Objetivo del ejercicio: Resume en dos oraciones el texto sobre el humor en la literatura.

Texto de lectura:
--*--

Leer y reír

Rodrigo López Romero

(México, 1992). En 2019 publicó el ensayo Chroma: color, estética y escritura (UAEMéx) y participó en el libro Imagen y prácticas culturales (UAEMéx, 2020).

Si quisiéramos contrariar a Lodovico Settembrini de La montaña mágica en su definición de la literatura como una enciclopedia de los sufrimientos humanos, podríamos enumerar muchas obras cuya propensión a la hilaridad es evidente. Una de ellas —no carente de eventos dramáticos— son los Papeles póstumos del Club Pickwick. Además de Dickens, la literatura inglesa tiene grandes exponentes en Sterne y Swift, en los ocurrentes cuentos de Saki, en las páginas de Wilde o Twain, en las bromas casi escolares de Kipling y en ese gigante risueño que es Chesterton.

Ya decía Joubert que Balzac no sabe reír, pero en las letras francesas sobresalen Rabelais y Molière, sin olvidar a los filósofos Voltaire y Diderot.[1] En nuestro idioma, no todos recuerdan que el Quijote contagiaba de risa a su auditorio a cada instante. Sin dejar de lado obras de la picaresca como El lazarillo, El buscón o El Periquillo Sarmiento —la primera novela hispanoamericana—. Mucho más cerca de nosotros, hemos reído con las crónicas de Jorge Ibargüengoitia, Carlos Monsiváis y Juan Villoro, tan hábiles para retratar las frustraciones nacionales y sus peculiaridades.

Pueden recordarse los irónicos anuncios de Arreola, su absurdo guardagujas y el frustrante profesor de balística. O los cuentos de Carlos Velázquez, donde el humor abre espacio para lo incómodo o tabú, haciendo que cualquier pacto social pueda ser sometido a inversión o escrutinio. ¿Dónde empieza o finaliza lo cómico? Es una cuestión de mirada y contraste. Lo hay deliberado e involuntario. Podemos encontrar humor en Rulfo («De lo que no sabemos nada es de la madre del gobierno»[2]), en la narrativa de la Revolución o en algunos versos de López Velarde. Por otra parte, se podría estudiar cómo el tiempo vuelve humorísticas obras que en su momento distaban de serlo.

Quien desee trazar una genealogía del humor literario se encontrará ante una cantidad monumental de textos provenientes de muchas tradiciones. Podría remontar hasta Rey Mono y sus destrozos en el banquete de los inmortales o incluir los encarnizados ataques de Quevedo a Góngora, lo cual llevaría hacia los epigramas latinos y la comedia griega. El humor es un componente esencial de los cuentos populares, aparece en momentos inesperados e incluso en instantes de tensión. Pero son demasiadas las obras y la enumeración por sí sola no lleva a ningún sitio.

--*--

Fragmento de origen:
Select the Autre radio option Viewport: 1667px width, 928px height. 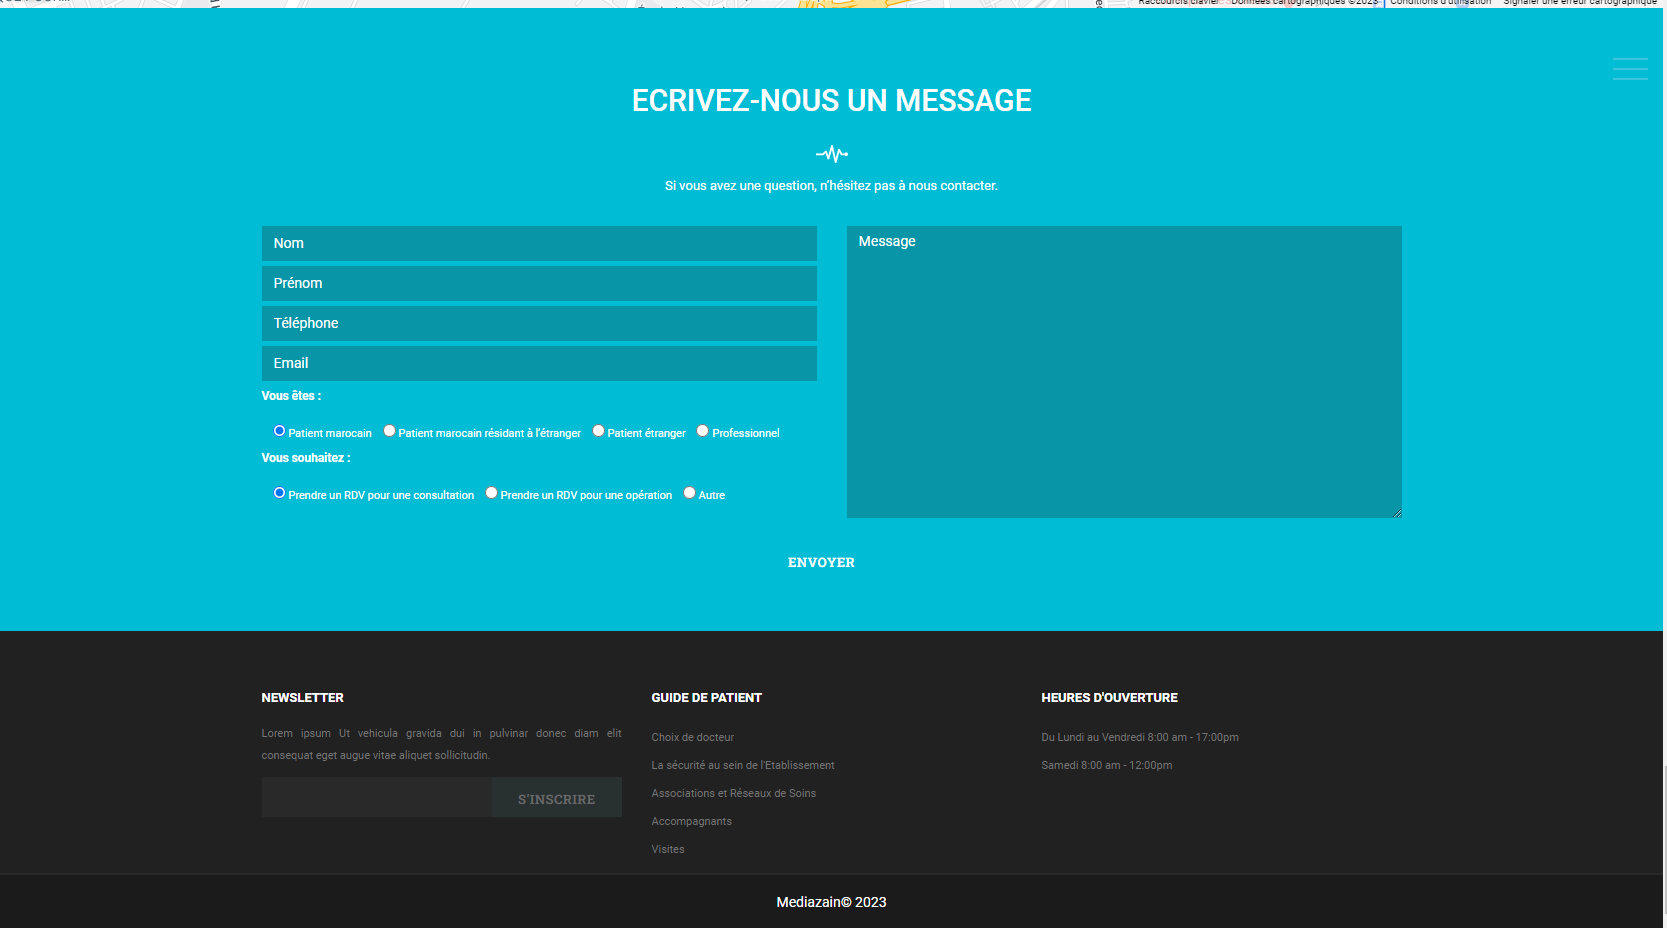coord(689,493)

--*--

Respuesta: Frente a la idea de la literatura como una enciclopedia de los sufrimientos humanos, el texto enumera muchas obras cómicas de las letras inglesas, francesas y en español, desde Dickens, Rabelais y el Quijote hasta Ibargüengoitia, Arreola y Carlos Velázquez. Sostiene que lo cómico es una cuestión de mirada y contraste, que puede ser deliberado o involuntario y que abarca textos de muchas tradiciones, aunque la sola enumeración de obras no lleva a ningún sitio.